### Your goal
Whenever a line in the records below contains "Expand", pick it out.

### Data
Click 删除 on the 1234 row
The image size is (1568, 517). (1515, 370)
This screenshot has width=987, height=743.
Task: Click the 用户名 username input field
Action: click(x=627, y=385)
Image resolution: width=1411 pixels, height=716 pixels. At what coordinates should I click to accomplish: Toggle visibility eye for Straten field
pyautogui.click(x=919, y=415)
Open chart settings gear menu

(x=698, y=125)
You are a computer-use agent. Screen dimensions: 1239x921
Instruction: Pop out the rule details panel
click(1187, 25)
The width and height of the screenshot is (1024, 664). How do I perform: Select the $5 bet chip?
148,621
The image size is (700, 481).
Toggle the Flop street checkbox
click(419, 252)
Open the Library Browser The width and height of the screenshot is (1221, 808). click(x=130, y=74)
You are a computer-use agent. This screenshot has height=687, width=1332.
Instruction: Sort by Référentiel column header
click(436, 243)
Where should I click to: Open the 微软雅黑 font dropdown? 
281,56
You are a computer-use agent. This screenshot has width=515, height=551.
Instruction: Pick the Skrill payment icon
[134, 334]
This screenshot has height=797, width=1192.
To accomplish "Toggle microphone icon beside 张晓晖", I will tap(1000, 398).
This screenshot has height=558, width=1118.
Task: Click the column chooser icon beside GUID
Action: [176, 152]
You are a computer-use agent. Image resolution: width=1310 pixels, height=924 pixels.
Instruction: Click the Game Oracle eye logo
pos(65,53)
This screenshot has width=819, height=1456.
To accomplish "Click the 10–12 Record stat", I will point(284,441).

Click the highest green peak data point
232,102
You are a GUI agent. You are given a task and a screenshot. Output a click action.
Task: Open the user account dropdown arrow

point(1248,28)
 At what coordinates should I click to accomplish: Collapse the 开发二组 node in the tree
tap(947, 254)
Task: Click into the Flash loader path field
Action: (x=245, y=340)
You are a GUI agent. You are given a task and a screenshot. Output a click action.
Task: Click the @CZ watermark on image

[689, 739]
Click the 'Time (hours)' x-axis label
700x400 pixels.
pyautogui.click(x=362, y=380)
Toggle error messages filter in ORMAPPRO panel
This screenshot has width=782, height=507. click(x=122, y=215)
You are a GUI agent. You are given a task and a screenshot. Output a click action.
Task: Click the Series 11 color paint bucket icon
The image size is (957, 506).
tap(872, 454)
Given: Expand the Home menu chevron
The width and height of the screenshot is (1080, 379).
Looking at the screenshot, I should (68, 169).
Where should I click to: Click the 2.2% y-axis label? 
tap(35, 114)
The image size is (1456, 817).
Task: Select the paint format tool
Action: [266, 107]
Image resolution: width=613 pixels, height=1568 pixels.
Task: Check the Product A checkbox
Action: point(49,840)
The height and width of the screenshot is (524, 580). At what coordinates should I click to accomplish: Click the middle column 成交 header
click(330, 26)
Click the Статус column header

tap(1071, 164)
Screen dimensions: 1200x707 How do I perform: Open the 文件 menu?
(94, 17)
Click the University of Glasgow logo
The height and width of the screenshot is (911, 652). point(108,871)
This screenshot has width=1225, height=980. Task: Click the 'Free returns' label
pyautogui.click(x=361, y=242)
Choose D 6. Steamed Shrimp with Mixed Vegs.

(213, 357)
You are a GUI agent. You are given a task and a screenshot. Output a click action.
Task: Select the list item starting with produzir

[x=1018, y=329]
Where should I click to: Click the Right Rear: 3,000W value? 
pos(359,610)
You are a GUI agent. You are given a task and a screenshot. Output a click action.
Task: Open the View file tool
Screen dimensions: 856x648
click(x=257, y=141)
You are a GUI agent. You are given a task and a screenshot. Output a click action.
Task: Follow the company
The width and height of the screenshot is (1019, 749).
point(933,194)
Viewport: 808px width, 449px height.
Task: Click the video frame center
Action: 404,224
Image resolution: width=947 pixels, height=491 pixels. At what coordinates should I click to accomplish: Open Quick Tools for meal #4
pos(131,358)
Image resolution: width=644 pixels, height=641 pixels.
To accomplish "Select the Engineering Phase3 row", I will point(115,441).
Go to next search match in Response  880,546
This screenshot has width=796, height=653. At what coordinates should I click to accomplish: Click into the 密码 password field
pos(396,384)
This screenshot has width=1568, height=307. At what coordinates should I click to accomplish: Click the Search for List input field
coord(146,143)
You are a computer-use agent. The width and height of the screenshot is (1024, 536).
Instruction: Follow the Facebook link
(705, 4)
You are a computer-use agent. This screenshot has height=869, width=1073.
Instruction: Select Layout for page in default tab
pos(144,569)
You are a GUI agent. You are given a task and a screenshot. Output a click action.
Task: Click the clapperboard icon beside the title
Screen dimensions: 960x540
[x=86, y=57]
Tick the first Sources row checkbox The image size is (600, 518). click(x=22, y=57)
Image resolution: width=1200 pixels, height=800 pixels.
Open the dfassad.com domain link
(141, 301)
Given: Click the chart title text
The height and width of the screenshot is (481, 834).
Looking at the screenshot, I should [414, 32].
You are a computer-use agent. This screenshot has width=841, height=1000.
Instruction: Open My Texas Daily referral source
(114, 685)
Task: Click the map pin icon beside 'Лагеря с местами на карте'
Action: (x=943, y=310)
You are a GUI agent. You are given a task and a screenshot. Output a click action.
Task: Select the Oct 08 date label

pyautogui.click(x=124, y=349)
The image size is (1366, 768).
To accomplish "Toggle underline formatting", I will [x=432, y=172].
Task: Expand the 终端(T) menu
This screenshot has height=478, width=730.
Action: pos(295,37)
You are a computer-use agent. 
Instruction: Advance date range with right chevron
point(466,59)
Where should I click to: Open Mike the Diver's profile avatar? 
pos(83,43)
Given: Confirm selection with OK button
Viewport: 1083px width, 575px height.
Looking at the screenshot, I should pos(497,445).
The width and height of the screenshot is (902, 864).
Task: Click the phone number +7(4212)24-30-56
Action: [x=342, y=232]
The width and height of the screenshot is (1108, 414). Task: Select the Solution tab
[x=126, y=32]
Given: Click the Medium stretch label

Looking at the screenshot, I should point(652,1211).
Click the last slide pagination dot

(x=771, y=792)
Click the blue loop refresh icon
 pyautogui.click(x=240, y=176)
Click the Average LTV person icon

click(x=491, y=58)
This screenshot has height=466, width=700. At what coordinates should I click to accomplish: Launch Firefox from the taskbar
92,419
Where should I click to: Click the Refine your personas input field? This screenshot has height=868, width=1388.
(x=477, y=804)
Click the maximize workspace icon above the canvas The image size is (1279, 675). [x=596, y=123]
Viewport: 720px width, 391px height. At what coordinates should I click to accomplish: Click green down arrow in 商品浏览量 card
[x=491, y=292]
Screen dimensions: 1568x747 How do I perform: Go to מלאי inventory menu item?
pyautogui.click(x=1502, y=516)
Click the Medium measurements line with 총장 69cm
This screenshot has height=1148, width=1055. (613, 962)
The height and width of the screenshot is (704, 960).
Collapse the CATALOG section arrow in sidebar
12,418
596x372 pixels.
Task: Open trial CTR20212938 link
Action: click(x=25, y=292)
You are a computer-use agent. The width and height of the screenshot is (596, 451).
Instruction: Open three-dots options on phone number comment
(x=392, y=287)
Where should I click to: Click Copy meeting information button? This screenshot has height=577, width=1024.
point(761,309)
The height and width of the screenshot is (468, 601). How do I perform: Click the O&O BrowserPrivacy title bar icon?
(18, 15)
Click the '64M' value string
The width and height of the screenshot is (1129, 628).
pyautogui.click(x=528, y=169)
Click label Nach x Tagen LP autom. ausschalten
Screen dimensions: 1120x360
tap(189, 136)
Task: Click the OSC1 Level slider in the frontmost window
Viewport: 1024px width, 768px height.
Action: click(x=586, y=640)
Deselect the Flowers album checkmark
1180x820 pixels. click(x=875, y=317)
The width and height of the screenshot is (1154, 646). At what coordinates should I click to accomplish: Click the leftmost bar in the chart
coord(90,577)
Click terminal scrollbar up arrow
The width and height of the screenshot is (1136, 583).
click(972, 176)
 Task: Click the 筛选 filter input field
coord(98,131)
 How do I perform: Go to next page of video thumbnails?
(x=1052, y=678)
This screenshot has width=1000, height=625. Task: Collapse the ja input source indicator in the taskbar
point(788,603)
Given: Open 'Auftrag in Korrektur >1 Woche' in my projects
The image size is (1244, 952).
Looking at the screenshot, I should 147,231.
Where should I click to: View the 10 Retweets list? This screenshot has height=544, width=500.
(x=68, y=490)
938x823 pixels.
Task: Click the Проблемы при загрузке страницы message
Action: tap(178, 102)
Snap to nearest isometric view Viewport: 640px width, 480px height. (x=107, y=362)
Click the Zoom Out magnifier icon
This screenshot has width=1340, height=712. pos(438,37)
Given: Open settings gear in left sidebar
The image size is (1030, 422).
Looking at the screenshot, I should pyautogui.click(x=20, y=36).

### Answer to this task
Given: Expand the Home menu chevron
Task: Expand the 终端(T) menu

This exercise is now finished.